= Puberty menorrhagia =

Excessive menstruation between puberty and 19 years of age is called puberty menorrhagia. Excessive menstruation is defined as bleeding over 80 ml per menstrual period or lasting more than 7 days. The most common cause for puberty menorrhagia is dysfunctional uterine bleeding. The other reasons are idiopathic thrombocytopenic purpura, hypothyroidism, genital tuberculosis, polycystic ovarian disease, leukemia and coagulation disorders. The most common physiological reason for puberty menorrhagia is the immaturity of hypothalamic-pituitary-ovarian axis, leading to inadequate positive feedback and sustained high estrogen levels. Most patients present with anemia due to excessive blood loss.
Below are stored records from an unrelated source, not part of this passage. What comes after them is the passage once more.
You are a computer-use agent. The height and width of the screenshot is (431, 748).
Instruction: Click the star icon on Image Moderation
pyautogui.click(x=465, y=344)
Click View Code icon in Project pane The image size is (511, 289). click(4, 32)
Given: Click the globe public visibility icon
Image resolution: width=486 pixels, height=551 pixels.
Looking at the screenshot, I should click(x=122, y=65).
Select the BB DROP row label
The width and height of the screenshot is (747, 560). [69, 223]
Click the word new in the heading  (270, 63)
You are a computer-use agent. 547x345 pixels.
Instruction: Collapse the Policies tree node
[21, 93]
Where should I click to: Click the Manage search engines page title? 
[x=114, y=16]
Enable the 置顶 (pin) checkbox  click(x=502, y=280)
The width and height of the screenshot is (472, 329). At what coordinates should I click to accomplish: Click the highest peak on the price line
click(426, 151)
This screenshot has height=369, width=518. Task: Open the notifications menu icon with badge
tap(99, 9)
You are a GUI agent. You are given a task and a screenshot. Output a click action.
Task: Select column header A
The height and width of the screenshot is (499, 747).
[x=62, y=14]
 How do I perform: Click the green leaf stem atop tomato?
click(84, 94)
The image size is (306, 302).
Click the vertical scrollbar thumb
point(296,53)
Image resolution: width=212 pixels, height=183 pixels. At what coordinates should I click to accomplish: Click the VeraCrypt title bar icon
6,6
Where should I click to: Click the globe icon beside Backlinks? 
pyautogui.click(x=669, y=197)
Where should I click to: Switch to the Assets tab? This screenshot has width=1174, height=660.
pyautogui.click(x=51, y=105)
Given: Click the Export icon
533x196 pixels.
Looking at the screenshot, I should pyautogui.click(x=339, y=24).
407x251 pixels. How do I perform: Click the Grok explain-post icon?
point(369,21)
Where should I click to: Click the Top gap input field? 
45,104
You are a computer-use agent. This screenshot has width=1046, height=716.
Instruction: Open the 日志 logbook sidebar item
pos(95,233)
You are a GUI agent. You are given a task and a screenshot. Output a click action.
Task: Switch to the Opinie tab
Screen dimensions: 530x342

The patient is assessed with a thorough medical history, physical examination (to look for features of anemia), gynaecological examination (to rule out local causes) and laboratory investigations (to rule out coagulopathies and malignancy). It is mandatory to exclude pregnancy. The treatment is determined based on the cause of menorrhagia. In case of puberty menorrhagia due to immaturity of hypothalamic axis, hormonal therapy is beneficial. Treatment for blood loss should be done simultaneously with iron therapy in mild to moderate blood loss and blood transfusion in severe blood loss.